→ Task details:
Go through the entries below and print, exactly, the lines starting at the one with "ProTipster (875, 251)" and ending at the one with "วิเคราะห์บอล (738, 251)", keeping both ends and no others.

→ Records for the task:
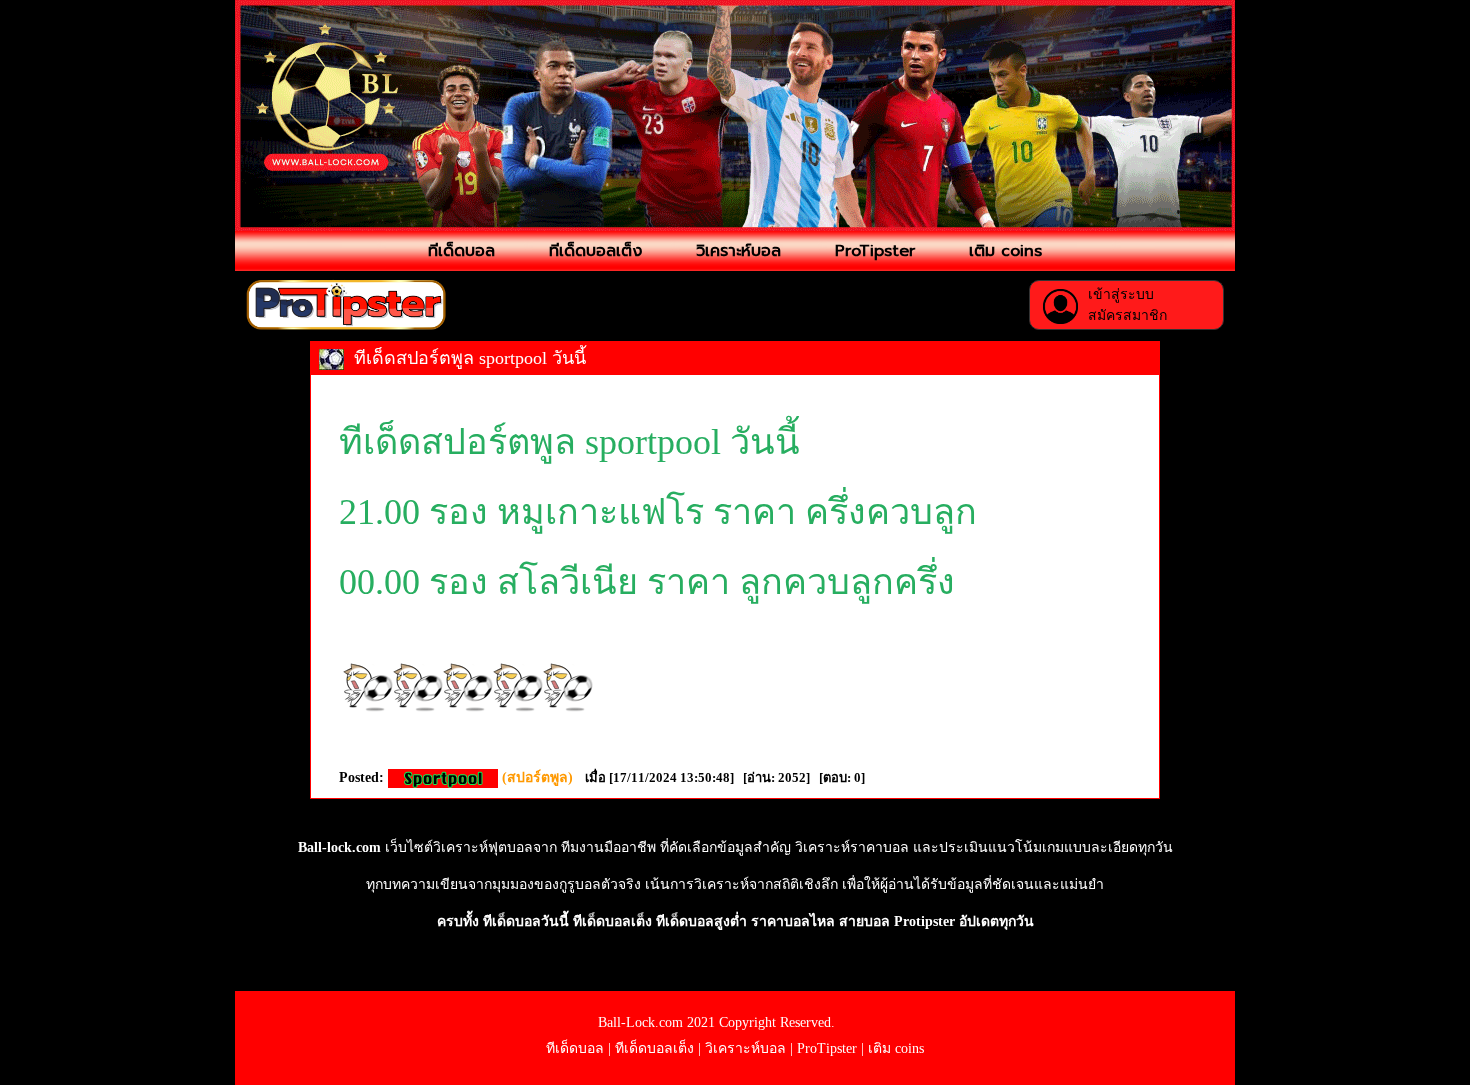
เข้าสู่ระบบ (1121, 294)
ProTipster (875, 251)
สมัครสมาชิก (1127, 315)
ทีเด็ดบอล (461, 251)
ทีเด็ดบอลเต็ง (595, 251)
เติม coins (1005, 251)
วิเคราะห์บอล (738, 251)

==

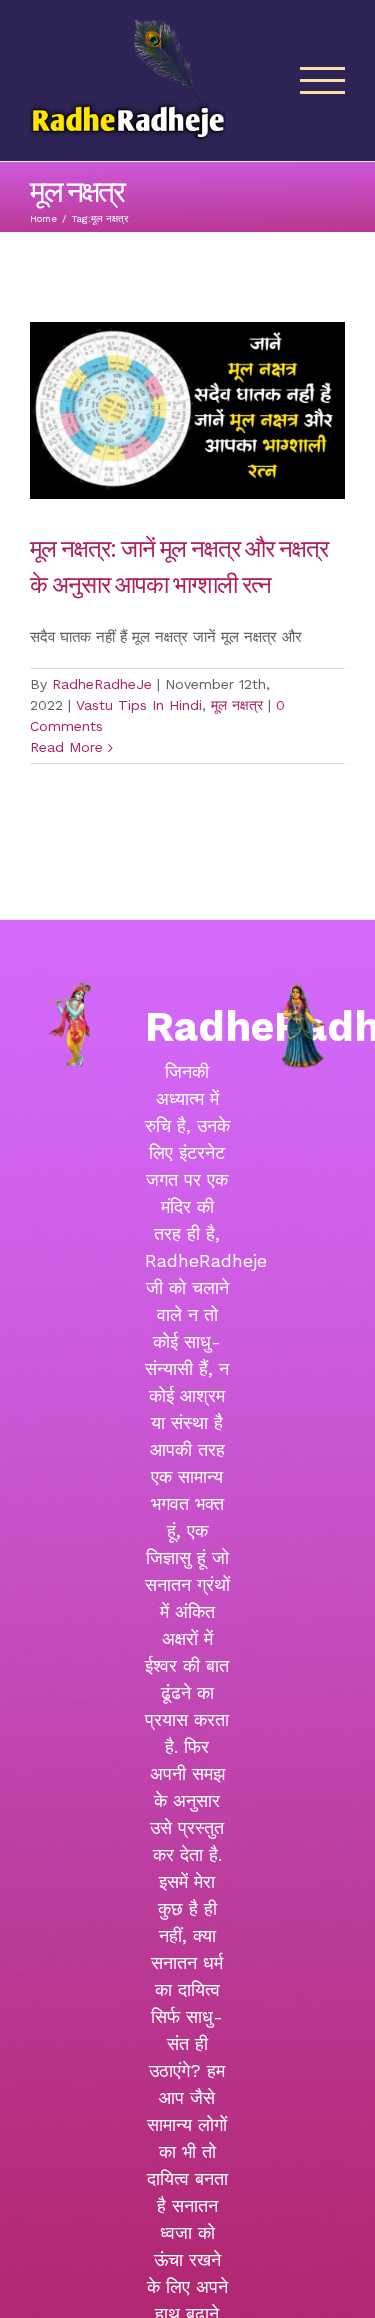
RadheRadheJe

→ Expected output:
ProTipster (875, 251)
สมัครสมาชิก (1127, 315)
ทีเด็ดบอล (461, 251)
ทีเด็ดบอลเต็ง (595, 251)
เติม coins (1005, 251)
วิเคราะห์บอล (738, 251)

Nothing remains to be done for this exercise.